Tamar Novick
People

Tamar Novick

Research Scholar (Sep 2015-Feb 2024)

PhD

Tamar Novick’s research lies at the intersection of history of technology, environmental history, animal studies, and Middle East studies. Her forthcoming book, Milk & Honey: Technologies of Plenty in the Making of a Holy Land (MIT Press, 2023), examines the ways in which technology became means for erecting a mystical past in modern Palestine/Israel. The book focuses on the bodies that were involved, literally, in producing honey and milk, and in the reproduction of settler populations: honeybees, cows, sheep, goats, horses, and people.  

Her current fluid of fascination is urine.
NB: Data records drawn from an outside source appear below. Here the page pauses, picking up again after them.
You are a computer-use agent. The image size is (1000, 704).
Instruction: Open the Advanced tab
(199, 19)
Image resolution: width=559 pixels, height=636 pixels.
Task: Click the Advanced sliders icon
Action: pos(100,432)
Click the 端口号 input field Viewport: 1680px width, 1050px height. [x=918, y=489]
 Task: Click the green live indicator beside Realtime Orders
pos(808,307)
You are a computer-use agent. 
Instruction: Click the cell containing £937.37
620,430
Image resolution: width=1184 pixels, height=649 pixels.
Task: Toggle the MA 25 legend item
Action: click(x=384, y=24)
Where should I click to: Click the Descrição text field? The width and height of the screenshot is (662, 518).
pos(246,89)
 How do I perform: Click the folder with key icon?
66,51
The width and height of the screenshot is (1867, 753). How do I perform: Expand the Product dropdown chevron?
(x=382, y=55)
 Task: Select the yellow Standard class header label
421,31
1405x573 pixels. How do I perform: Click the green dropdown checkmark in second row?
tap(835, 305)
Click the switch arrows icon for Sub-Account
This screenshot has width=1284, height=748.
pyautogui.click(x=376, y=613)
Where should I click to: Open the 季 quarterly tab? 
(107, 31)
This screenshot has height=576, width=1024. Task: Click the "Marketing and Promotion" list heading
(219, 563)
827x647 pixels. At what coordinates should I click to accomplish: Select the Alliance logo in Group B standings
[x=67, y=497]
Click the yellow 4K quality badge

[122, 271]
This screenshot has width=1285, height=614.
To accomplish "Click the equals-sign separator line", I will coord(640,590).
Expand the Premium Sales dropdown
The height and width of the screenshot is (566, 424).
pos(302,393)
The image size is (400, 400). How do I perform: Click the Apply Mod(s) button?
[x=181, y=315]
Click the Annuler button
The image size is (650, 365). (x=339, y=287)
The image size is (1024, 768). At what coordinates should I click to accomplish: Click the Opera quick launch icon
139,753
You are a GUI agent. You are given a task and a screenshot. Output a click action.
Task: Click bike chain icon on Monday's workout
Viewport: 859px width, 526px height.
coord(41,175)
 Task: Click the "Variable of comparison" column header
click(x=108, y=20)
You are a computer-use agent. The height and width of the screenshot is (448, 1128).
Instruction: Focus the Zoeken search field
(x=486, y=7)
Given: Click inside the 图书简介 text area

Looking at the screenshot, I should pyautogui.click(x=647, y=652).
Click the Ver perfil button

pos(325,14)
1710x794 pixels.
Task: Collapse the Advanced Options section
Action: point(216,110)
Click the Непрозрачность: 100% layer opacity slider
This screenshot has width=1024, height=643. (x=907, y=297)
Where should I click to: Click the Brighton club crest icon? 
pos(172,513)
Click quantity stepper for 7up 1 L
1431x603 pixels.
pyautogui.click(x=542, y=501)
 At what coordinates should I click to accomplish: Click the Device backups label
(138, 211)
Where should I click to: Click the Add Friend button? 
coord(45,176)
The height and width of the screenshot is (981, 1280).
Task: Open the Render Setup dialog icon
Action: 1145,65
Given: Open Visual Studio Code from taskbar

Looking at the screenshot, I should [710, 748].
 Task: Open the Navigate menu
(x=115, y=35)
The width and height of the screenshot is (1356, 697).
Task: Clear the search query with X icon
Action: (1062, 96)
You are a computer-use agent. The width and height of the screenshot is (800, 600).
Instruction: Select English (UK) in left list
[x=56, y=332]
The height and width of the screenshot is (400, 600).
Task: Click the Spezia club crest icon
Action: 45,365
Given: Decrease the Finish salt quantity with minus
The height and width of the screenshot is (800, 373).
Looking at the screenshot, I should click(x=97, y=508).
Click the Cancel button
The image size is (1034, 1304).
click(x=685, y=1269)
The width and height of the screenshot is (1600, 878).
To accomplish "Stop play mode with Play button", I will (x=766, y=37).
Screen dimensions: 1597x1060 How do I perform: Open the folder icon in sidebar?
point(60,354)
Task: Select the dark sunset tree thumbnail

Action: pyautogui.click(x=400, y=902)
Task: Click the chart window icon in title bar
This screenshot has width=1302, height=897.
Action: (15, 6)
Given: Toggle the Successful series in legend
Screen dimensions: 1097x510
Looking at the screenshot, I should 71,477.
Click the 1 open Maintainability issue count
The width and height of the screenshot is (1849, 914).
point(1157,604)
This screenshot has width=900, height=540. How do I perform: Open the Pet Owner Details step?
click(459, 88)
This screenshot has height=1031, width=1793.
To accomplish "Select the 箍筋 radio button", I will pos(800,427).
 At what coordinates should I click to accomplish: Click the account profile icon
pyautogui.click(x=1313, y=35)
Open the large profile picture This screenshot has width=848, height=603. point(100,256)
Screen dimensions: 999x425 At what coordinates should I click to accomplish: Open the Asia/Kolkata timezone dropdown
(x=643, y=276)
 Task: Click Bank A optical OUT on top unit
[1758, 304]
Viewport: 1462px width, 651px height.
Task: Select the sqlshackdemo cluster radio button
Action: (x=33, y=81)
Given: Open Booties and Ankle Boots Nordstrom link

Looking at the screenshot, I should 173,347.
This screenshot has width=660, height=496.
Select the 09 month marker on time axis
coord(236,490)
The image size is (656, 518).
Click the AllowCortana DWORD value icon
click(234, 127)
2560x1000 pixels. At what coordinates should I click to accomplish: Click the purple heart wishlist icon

She explores the process by which bodily waste became central to scientific research and practice after World War I. Urine to Gold focuses specifically on the centrality of human and animal urine to the reproduction sciences. More broadly, she is interested in the ways in which materials gain and lose value across different worlds of practice. Other projects deal with animal theft, and with zoological collections in the Middle East. 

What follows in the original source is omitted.